Dullness, rust, in effect, apathy. Then heaviness. What is the essence of sharpening? The act and work of it, what does it mean? Why iron? These are just a few of the things rolling around in my head after yet another difficult conversation this year.
I was stuck there. So after my kids were in bed and my nightly routine was finished, somewhere around midnight, I got out my pen and let the ideas and notions flow as quickly as they were coming.
First, why iron; what does iron do? When sharp, it cuts, feeds, protects…does. But when not sharp, it’s just heavy. Something to lug around, like an anchor which, unless on a boat in deep water is useless. Is that what happens to faith when it is no longer challenged by a different interpretation? It becomes…useless? Like a dull, rusty, ineffective blade-turned-weight.
Sorta like religion.
Where incredibly rich text, which is millennia ahead of its time in science and psychology, philosophy, and love, gets boiled down to a lame set of ideas. Which are then fashioned into rules which ultimately make us… dull. When someone understands differently or challenges those rules (or worse) blatantly ignores the rules: just write them off. Exclude. Avoid. Discard. That is not relationship, it’s certainly not love. That’s not what our Savior paid for. Lazy, ineffectual, even disposable faith is worthless. It’s worse than worthless, it’s disobedient.

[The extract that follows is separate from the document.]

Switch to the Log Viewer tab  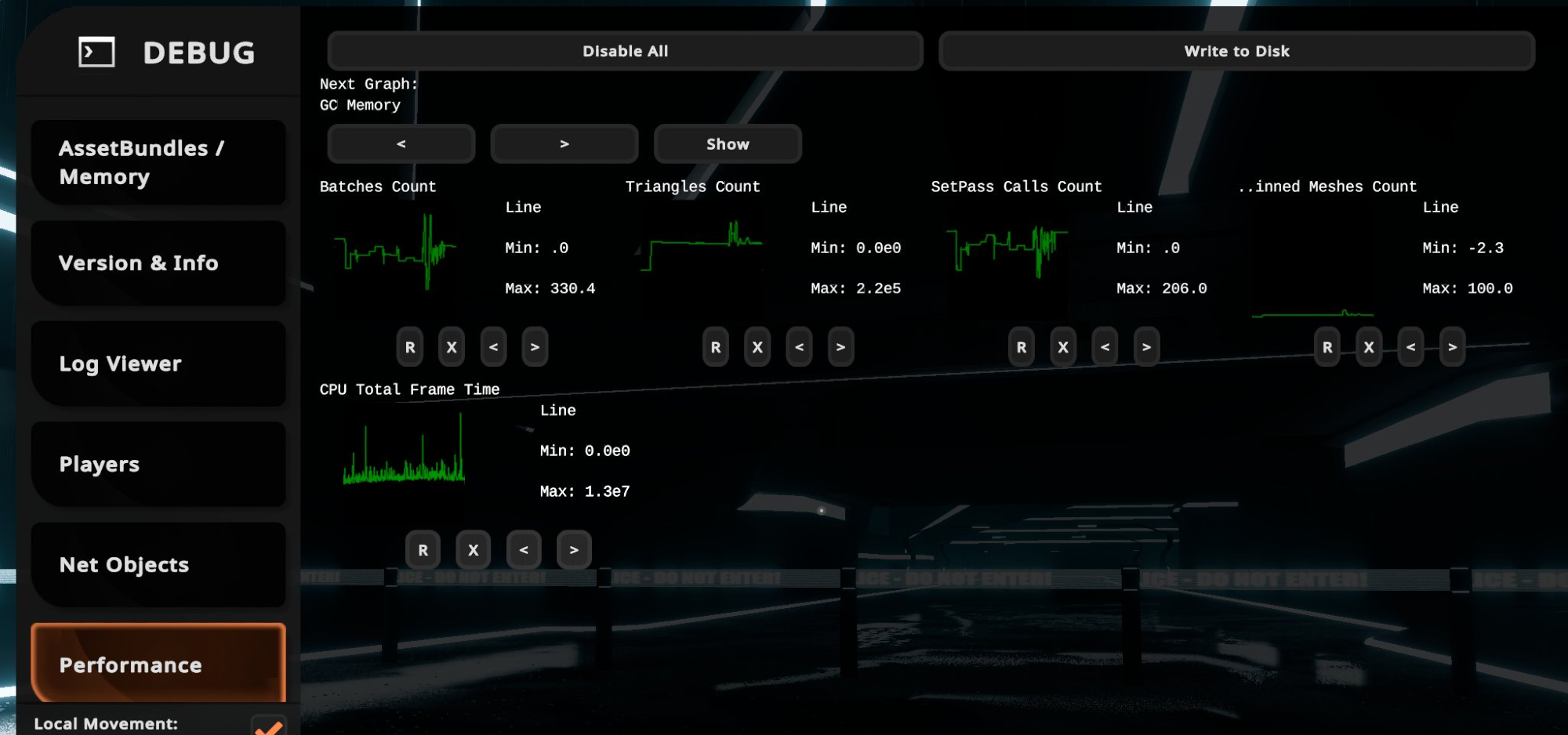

So why sharpening or, what is the essence of sharpening? Of blacksmithing and forging? The heat of the forge, the hammering, the work; not easy nor comfortable. This allegorical depiction of labor is that of expending ourselves for the good of others. The ultimate good of us. Think of it: when forging and blacksmithing happened it was a facet of community and required for survival. If the work of sharpening stopped, surely the community died.
The iron had to be forged.
Formed into blades for the turning up of soil and the cutting of textiles and food. Repeatedly heated and cooled; hammered and grinded.
The process is pure labor.
Gritty, messy, dirty, yet immensely rewarding.
Those who engaged in the task would grow stronger as they worked.
Tolerance for the heat of the forge would increase. The skills of sharpening would multiply. Understanding for the process would become greater.
We should think about our faith in this same way. What happens to opinions and ideas sitting untouched in our lives? Left unchecked, surely they eat away at the Truth just like rust corrodes iron. When we refuse to sit in the place where the heat of contention blazes like firey forge, uncomfortable and unchallenged, weakness creeps in. Understanding dwindles, endurance diminishes and faith is reduced to religion…to rules. Community dies.
As I stare into the future, on the cusp of a brand new year: find me in the middle, at the forge.
Covered in the grime of my opinion and bits of the things I used to think.
The rust that gets ground off when I hear how another thinks.
I’ll be waiting.
Fanning the flames and keeping an eye on the horizon for someone interested in the sharpening.